SlateAfrique - Peut-elle se permettre de ne juger que des proches de Gbagbo?

A.G. - Pas vraiment. D'autant qu'Alassane Ouattara a justifié le transfèrement de Laurent Gbagbo à La Haye pour qu'on ne «l'accuse pas de mettre en Å“uvre une justice des vainqueurs. Il n'y a pas mieux que la justice internationale impartiale» a-t-il précisé dans sa première déclaration publique après le vol «spécial» Korhogo-La Haye… S'il n'y a que des proches de Gbagbo devant la CPI, cela apparaîtra comme une «justice des vainqueurs internationaux!».

Slate Afrique - Des Africains accusent la CPI de partialité? Ont-ils raison?

A.G. - La CPI ne fait que refléter les rapports de force internationaux. Si l'Afrique est redevenue un enjeu économique et stratégique, en particulier pour ses matières premières, elle pèse peu au niveau diplomatique. Les deux grandes puissances du continent (l'Afrique du Sud et le Nigeria) vont de plus en plus s'entredéchirer pour «gagner» le futur fauteuil africain au Conseil de sécurité des Nations unies. Contrairement à l'Afrique du Sud, qui était hostile à l'intervention de la France en Côte d'Ivoire et en Libye (même sous mandat des Nations unies), le Nigéria y était vivement favorable… Ceci dit, le silence de l'ensemble des dirigeants africains sur le transfèrement de Gbagbo à la CPI est assourdissant.

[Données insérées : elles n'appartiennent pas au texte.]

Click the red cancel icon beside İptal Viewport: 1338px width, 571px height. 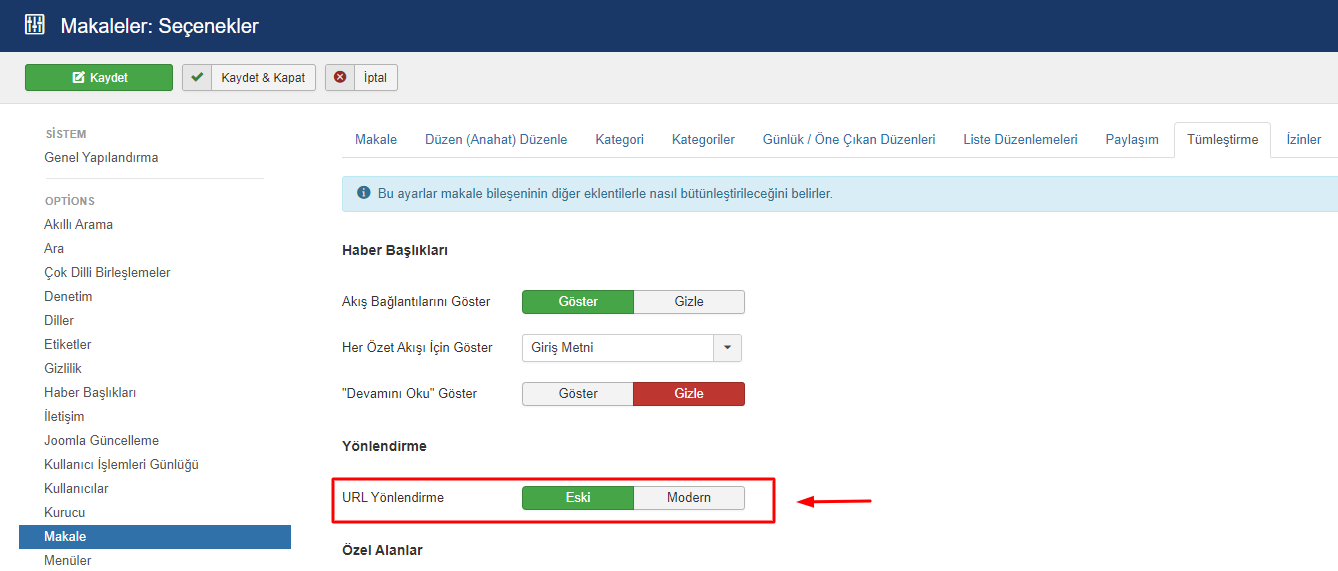click(340, 78)
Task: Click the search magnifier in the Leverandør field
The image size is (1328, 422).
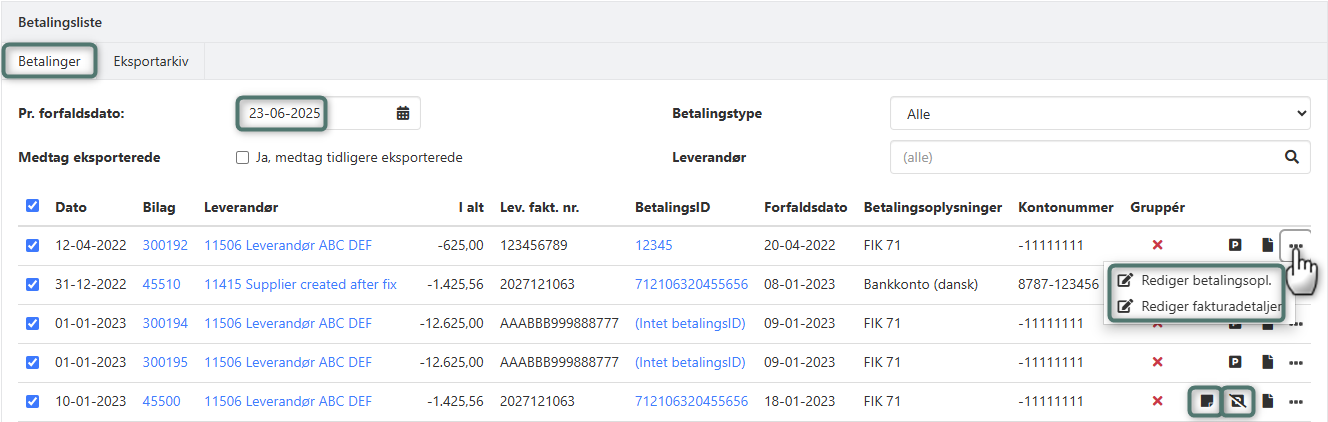Action: click(x=1292, y=157)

Il contraste avec la vive «autosatisfaction» des Occidentaux.

Slate Afrique - Pourquoi la CPI ne juge-t-elle que des Africains?

A.G. - Tant que l'impunité sera la règle dans la majorité des pays africains, les belles âmes extérieures au continent auront beau jeu de venir y défendre l'universalité des droits de l'homme.

SlateAfrique - La nomination d’une Gambienne comme procureur de la CPI peut-elle changer le comportement de la CPI? Ou son image?

A.G. - La désignation, désormais acquise, de la Gambienne Fatou Bensouda, comme procureur de la CPI pour succéder à Luis Moreno Ocampo est, à l'évidence, un symbole fort. Mais reste un symbole… Le vrai changement viendra d'un investissement massif des Etats africains dans le fonctionnement de leur justice. Il faudrait déjà réparer les photocopieuses en panne dans les tribunaux!

Slate Afrique - Le procès de Laurent Gbagbo peut-il entraîner une hausse des sentiments anti-occidentaux en Côte d’Ivoire et ailleurs en Afrique?

A.G. - Au-delà des nombreuses familles des victimes du régime Gbagbo, il est certain qu'il y a un sentiment diffus dans la société civile africaine que les «Blancs» n'en font encore qu'à leur guise sur le continent. De ce fait, la plupart des autocrates africains exacerbent ce «nationalisme» africain pour se maintenir au pouvoir. «On est chez nous» est leur leitmotiv.

Slate Afrique - Assiste-t-on à la montée d’un nationalisme africain?

A.G. - Oui. A ce «nationalisme» africain sur le continent répond un «nationalisme noir» dans l'immigration en Europe. Il est embryonnaire mais se politise actuellement.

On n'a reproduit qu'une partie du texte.